Avancées thérapeutiques

Envisager des thérapeutiques qui modifieraient ou moduleraient le mycobiome afin d’améliorer la prise en charge de certaines maladies est une voie d’avenir à plus ou moins long terme. Par ailleurs, avec l’approfondissement des connaissances concernant les mécanismes impliqués dans la modulation de la réponse immunitaire aux champignons, de nouvelles thérapeutiques immunitaires pourraient être proposées afin de traiter des maladies associées à une altération du mycobiome. En plus de l’hétérogénéité du mycobiome, les thérapeutiques d’avenir devront prendre en compte également le polymorphisme génétique des populations humaines, qui entraine une variabilité du risque de maladie associée à un désordre du mycobiome.

Nous remercions le professeur POYART pour son aimable participation à l’entretien, ainsi que les professeur BOTTEREL et PAWLOTSKY pour leur apports dans le domaine de la parasitologie –mycologie et de la virologie.

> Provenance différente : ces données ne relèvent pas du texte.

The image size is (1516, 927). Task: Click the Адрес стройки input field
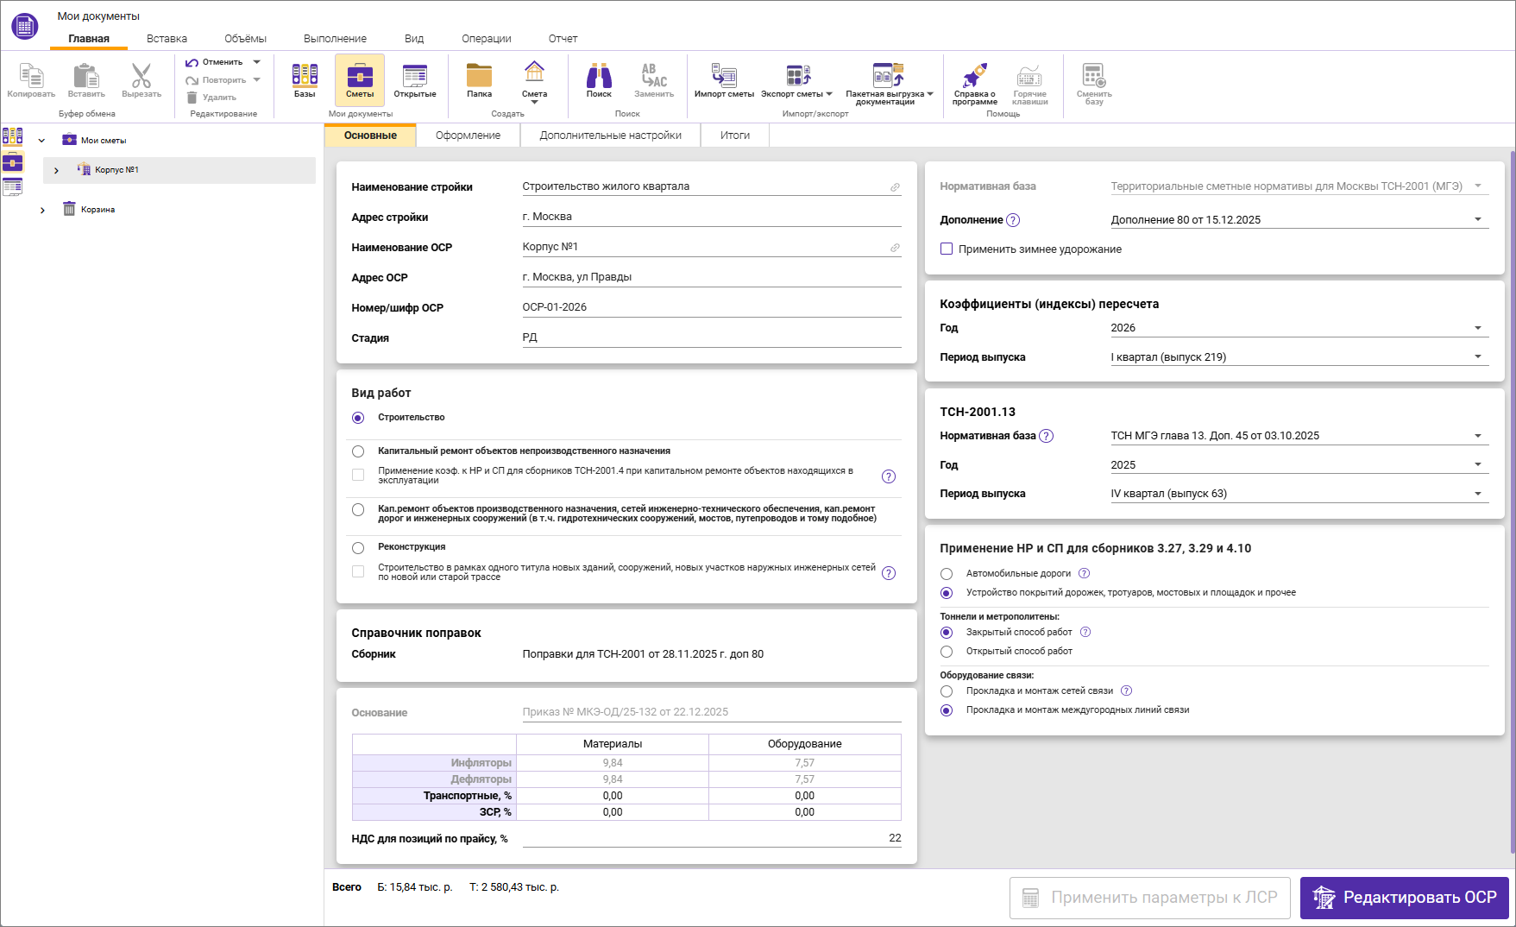point(711,217)
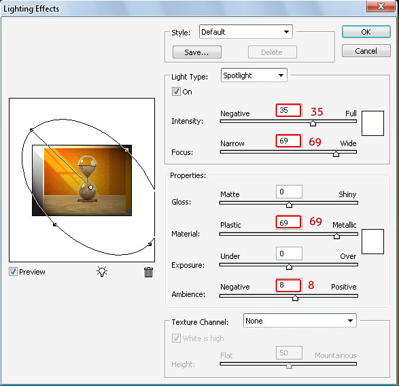Viewport: 399px width, 386px height.
Task: Toggle the Preview checkbox
Action: click(13, 272)
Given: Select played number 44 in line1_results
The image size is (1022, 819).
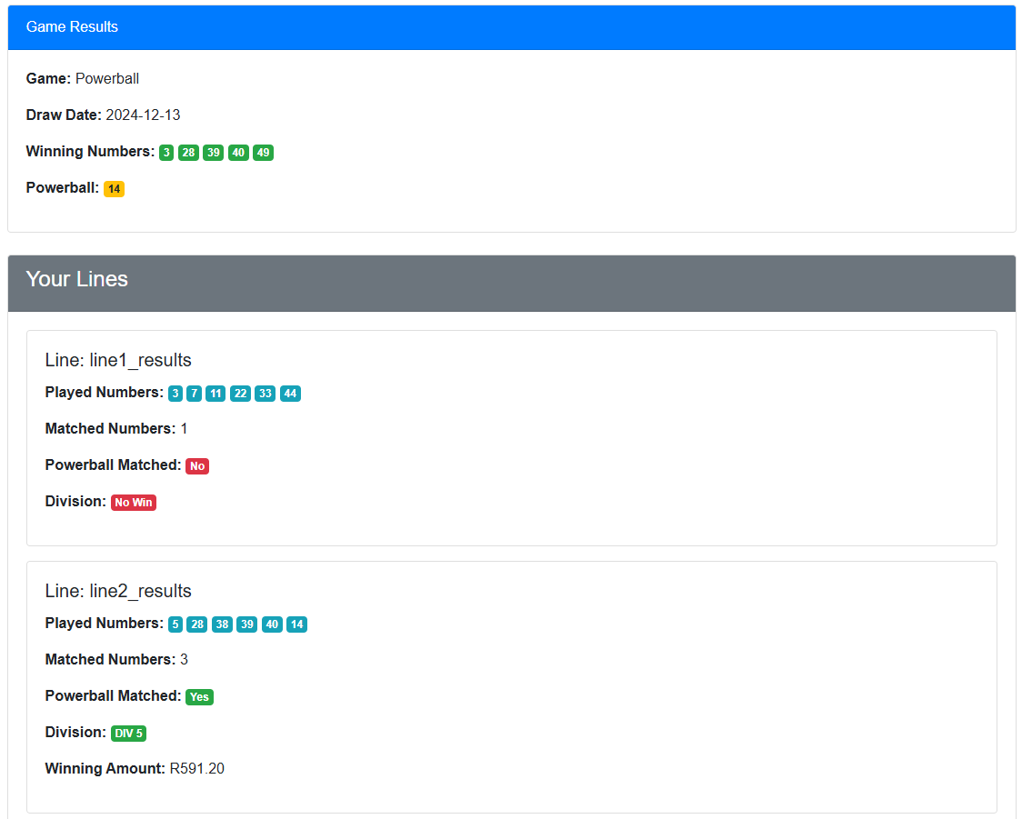Looking at the screenshot, I should click(289, 393).
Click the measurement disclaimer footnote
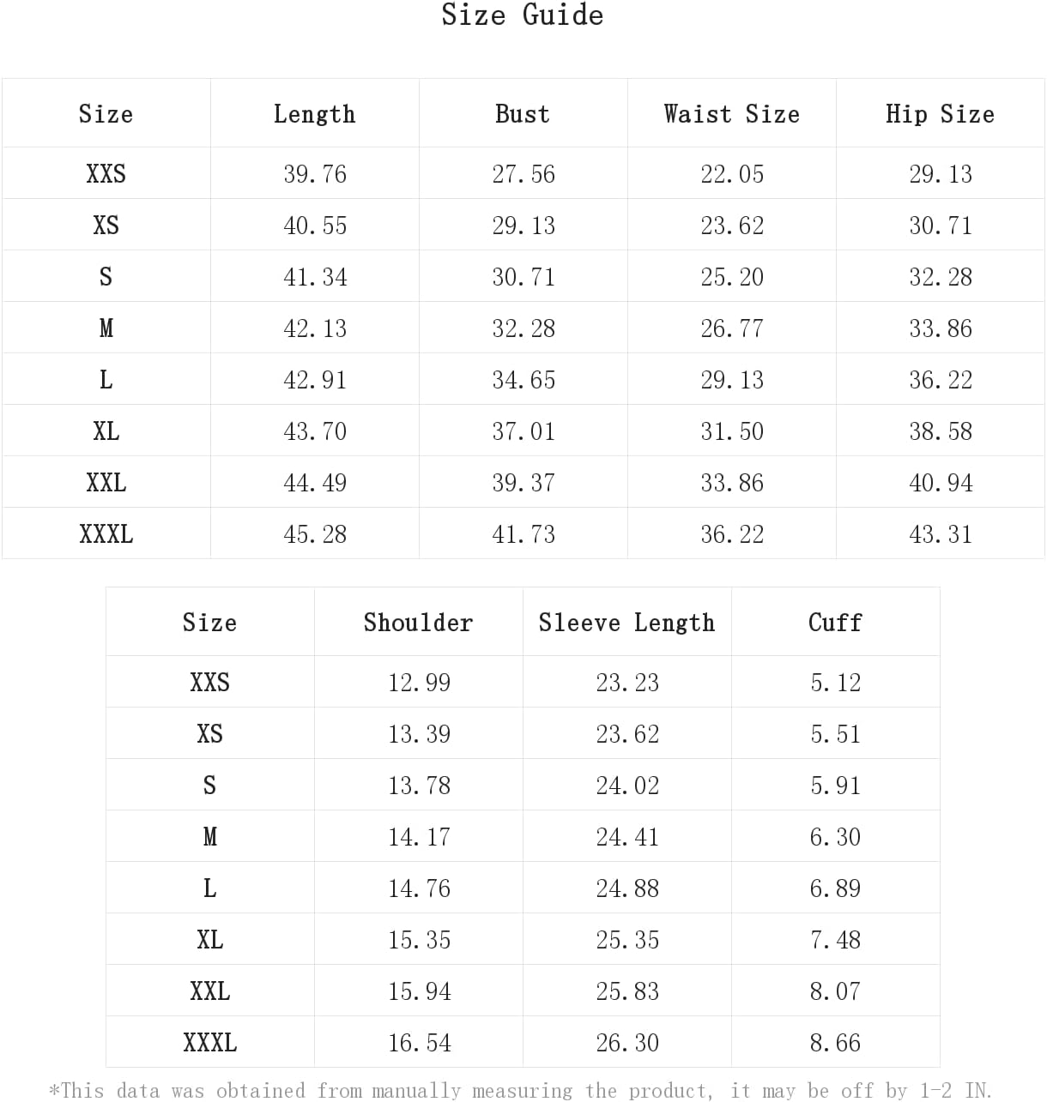Image resolution: width=1047 pixels, height=1102 pixels. click(520, 1090)
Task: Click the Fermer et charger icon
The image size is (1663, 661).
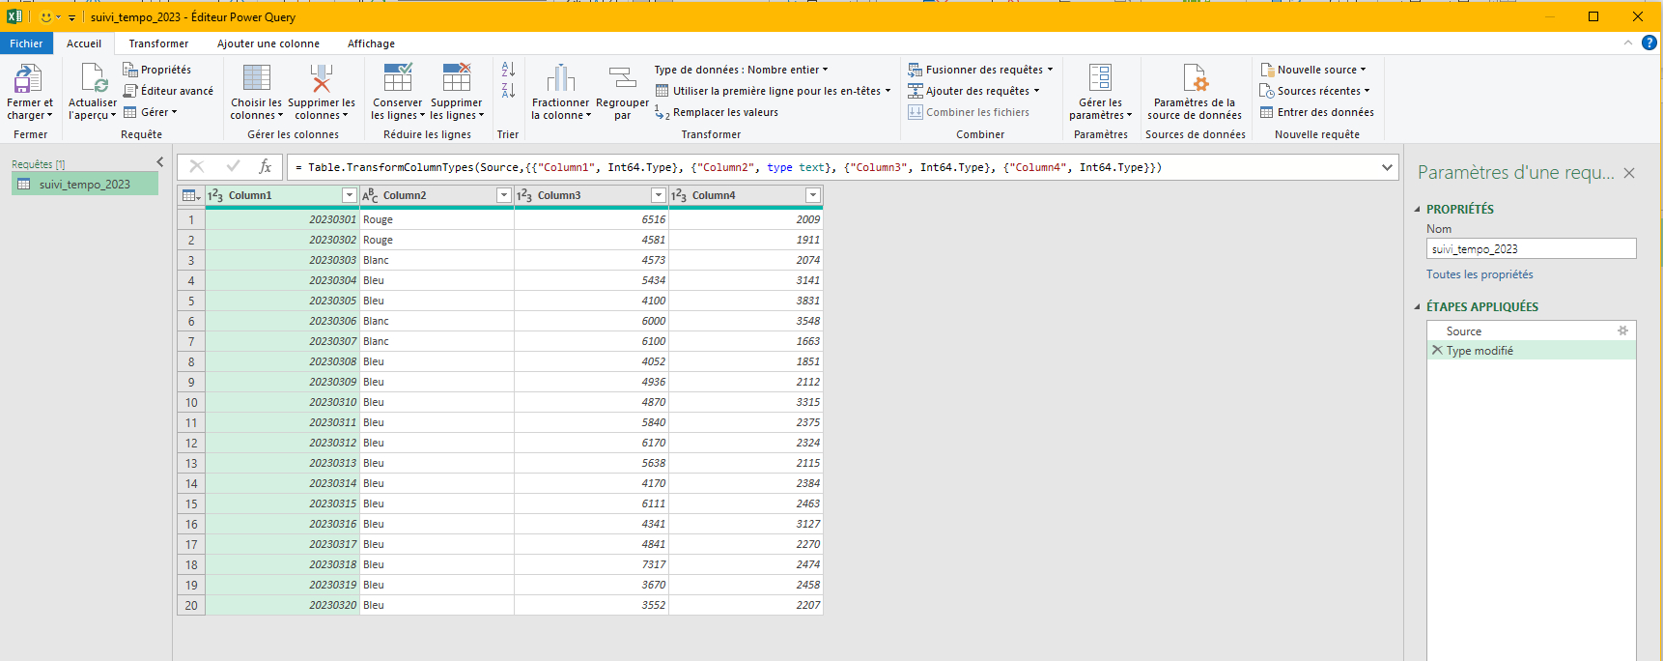Action: [x=28, y=79]
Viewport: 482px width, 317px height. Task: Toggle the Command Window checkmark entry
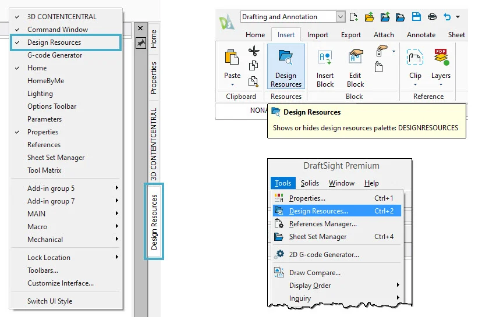pyautogui.click(x=58, y=30)
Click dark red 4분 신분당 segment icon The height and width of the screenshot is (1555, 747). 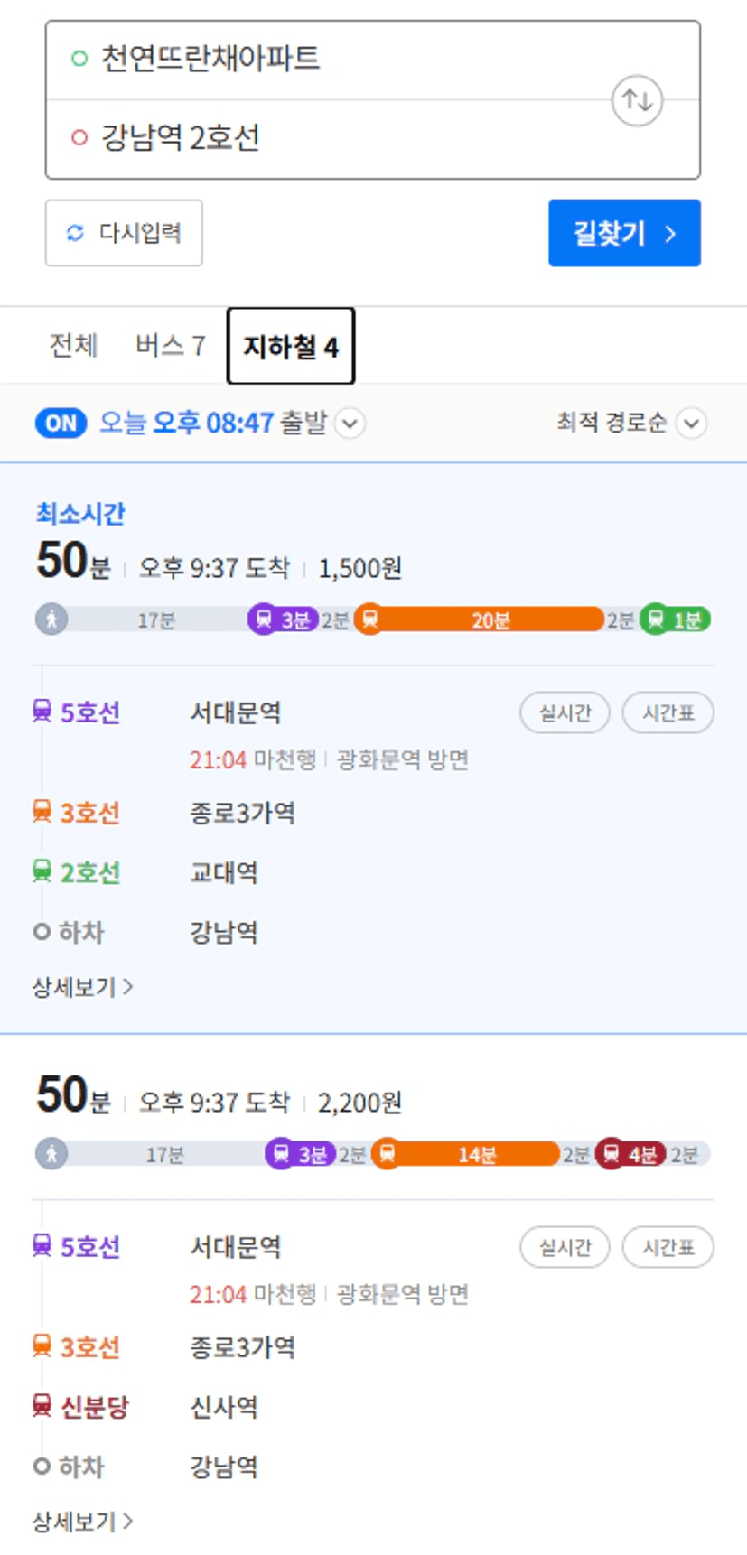point(612,1154)
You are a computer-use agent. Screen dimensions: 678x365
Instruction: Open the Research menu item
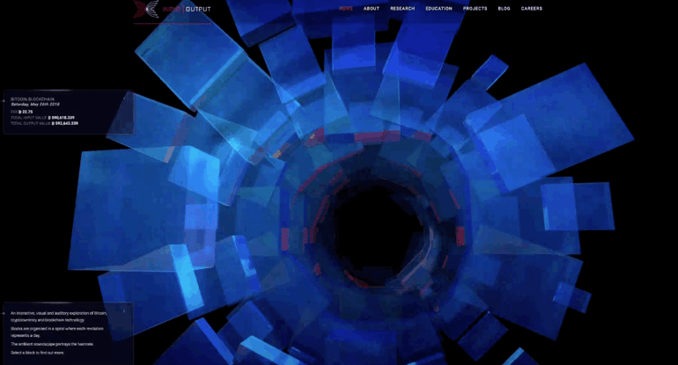coord(402,9)
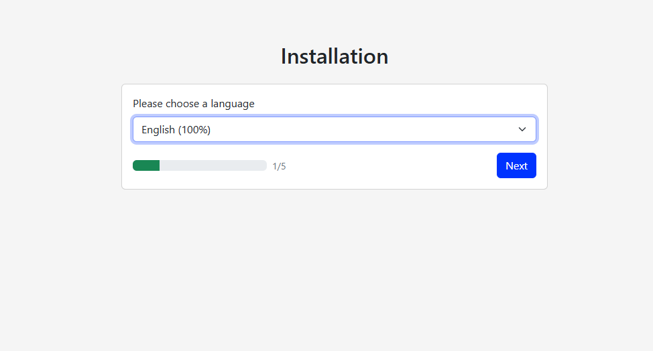The height and width of the screenshot is (351, 653).
Task: Click the blue Next button label text
Action: 516,166
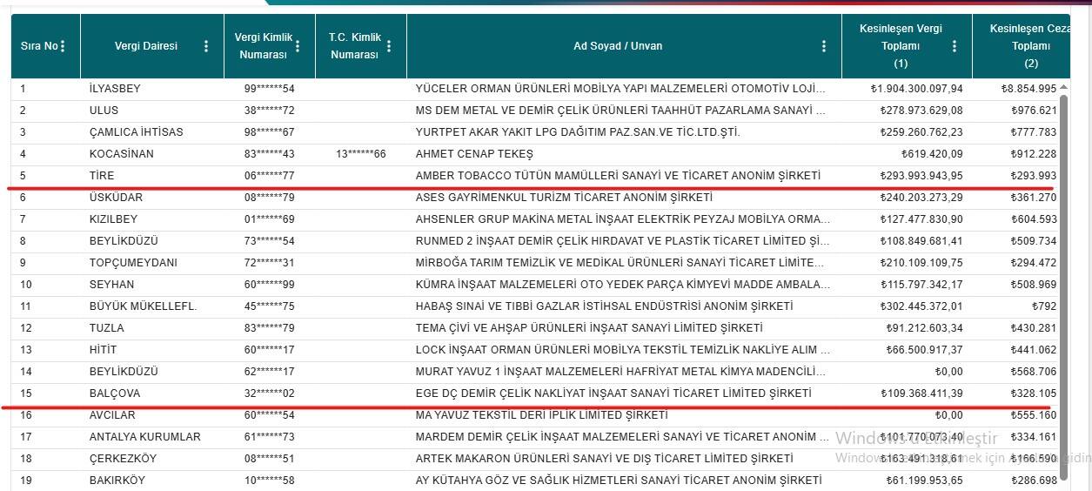Image resolution: width=1092 pixels, height=491 pixels.
Task: Open the Sıra No column menu icon
Action: (63, 46)
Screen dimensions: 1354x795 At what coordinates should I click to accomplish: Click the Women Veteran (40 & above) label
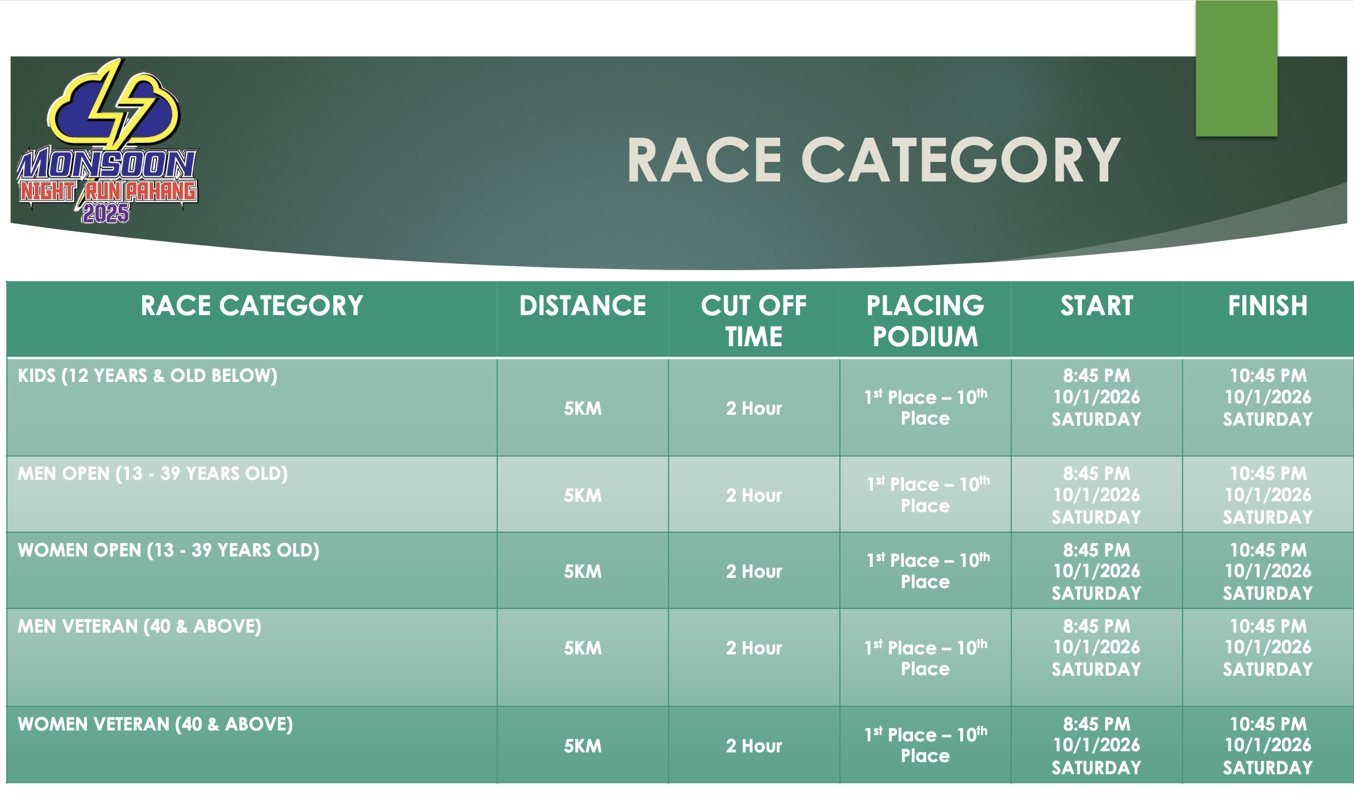[155, 724]
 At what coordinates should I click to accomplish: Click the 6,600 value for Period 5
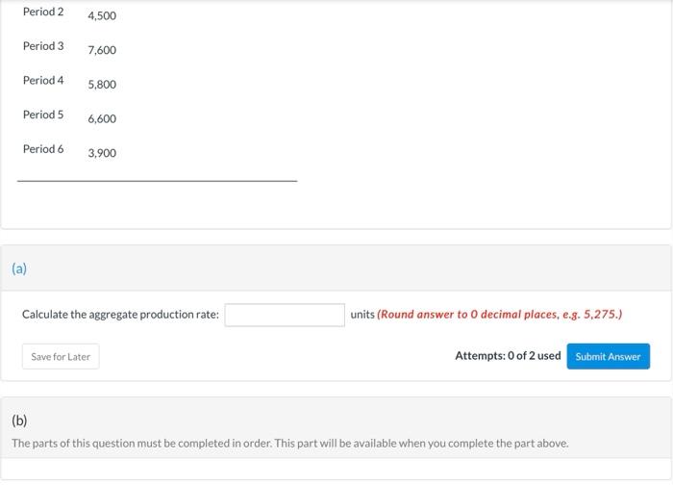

[1]. Cette difficulté à déjà été rencontrée par le CEDIT, et notamment lors de l’examen des premiers dispositifs d’analyse biologique au lit du malade (dossier CEDIT 98-04). Les éléments de solution alors retenus ne sont toutefois pas nécessairement transposables au cas de la bactériologie ; une évaluation nécessiterait donc un examen spécifique.